Stored records
┄┄┄┄┄┄┄┄┄┄

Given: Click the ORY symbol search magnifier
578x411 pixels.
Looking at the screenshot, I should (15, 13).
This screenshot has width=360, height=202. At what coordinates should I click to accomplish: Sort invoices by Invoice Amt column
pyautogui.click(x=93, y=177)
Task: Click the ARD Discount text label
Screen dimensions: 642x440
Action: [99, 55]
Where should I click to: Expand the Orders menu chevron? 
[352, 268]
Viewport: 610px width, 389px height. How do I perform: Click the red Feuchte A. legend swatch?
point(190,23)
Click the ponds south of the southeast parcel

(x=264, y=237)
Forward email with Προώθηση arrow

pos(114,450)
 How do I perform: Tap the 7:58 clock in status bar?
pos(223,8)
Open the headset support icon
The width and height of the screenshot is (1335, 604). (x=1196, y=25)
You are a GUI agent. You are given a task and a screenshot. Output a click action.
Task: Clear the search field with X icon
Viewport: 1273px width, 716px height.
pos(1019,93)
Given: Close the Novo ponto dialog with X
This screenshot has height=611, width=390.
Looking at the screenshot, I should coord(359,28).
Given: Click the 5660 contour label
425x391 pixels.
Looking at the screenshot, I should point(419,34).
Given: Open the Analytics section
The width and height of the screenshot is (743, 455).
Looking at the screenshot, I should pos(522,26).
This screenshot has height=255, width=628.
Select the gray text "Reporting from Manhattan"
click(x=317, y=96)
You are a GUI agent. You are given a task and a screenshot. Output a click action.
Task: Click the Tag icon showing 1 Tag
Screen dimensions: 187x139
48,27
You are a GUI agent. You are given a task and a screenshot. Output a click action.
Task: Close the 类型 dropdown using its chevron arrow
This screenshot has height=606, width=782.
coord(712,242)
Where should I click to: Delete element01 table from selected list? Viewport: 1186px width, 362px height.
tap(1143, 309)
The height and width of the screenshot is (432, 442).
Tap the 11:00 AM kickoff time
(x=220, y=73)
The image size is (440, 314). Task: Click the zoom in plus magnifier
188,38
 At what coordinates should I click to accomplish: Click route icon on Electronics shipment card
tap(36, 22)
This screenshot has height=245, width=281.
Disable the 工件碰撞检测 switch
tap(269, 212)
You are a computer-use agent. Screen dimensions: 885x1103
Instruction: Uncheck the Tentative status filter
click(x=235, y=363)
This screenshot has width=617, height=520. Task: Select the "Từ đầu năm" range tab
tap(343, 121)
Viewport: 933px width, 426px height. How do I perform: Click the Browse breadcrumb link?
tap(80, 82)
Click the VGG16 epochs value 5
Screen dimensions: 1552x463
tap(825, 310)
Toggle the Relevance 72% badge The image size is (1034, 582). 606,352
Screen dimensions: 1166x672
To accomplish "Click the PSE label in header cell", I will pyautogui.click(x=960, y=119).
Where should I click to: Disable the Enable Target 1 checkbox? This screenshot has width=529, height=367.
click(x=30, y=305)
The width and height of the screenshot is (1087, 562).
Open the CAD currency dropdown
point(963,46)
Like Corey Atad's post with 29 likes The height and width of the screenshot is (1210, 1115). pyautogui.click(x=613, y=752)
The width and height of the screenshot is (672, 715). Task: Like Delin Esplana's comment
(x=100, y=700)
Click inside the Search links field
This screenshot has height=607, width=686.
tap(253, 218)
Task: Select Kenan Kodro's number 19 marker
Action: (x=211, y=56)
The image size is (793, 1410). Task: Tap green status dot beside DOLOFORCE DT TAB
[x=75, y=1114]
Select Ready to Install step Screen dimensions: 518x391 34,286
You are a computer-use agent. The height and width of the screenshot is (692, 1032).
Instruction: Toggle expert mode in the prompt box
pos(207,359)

┄┄┄┄┄┄┄┄┄┄

TASK INSTRUCTIONS — Output nothing but the lines from the one with "The width and height of the screenshot is (672, 715)." through the last line above, each exactly as it stands.

PROBLEM SOLUTION —
The width and height of the screenshot is (672, 715). Task: Like Delin Esplana's comment
(x=100, y=700)
Click inside the Search links field
This screenshot has height=607, width=686.
tap(253, 218)
Task: Select Kenan Kodro's number 19 marker
Action: (x=211, y=56)
The image size is (793, 1410). Task: Tap green status dot beside DOLOFORCE DT TAB
[x=75, y=1114]
Select Ready to Install step Screen dimensions: 518x391 34,286
You are a computer-use agent. The height and width of the screenshot is (692, 1032).
Instruction: Toggle expert mode in the prompt box
pos(207,359)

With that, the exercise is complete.